*** Opening Records for the exercise ***
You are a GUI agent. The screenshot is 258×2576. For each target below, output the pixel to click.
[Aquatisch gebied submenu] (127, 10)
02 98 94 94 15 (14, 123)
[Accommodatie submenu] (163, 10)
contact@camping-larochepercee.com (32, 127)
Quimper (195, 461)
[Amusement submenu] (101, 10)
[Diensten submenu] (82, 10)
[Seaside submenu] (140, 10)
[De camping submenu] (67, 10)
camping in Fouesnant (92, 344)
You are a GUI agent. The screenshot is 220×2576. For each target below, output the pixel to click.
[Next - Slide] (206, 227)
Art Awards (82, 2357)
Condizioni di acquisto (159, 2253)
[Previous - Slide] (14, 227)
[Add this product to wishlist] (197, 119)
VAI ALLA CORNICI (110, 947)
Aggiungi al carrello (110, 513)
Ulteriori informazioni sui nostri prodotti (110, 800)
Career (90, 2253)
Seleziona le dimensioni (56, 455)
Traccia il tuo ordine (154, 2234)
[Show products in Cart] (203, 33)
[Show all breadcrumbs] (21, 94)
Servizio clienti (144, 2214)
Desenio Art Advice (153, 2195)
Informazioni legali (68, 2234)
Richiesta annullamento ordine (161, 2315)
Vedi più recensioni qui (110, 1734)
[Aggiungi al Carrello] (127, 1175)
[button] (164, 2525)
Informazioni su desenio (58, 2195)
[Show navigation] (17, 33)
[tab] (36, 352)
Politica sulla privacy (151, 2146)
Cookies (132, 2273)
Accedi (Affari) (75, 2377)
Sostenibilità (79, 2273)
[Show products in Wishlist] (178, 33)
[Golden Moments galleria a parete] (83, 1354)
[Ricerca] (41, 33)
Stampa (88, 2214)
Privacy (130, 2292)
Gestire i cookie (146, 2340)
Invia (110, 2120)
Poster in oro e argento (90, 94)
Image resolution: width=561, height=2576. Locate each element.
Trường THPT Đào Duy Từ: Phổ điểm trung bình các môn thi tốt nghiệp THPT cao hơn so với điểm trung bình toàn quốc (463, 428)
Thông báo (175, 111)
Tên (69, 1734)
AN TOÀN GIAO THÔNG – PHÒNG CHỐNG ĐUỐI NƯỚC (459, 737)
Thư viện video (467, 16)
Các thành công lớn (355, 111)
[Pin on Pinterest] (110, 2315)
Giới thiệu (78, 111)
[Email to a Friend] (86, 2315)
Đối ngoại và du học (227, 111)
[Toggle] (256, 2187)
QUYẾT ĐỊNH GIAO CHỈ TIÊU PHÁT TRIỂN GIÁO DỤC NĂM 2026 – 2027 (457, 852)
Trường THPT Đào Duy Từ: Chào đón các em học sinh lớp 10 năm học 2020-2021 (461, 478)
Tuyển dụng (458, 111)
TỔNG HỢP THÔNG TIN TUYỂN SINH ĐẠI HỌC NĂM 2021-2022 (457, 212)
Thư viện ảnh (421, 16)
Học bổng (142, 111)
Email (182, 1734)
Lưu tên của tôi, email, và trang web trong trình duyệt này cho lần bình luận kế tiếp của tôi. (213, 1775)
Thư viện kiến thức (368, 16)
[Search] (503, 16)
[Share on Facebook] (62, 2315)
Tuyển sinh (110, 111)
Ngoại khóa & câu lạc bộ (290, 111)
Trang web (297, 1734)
*** Closing Records for the exercise ***
Instructions to follow >> Looking at the records above, say how many lines hold the string "output". Write nothing but the number.

Answer area >> 2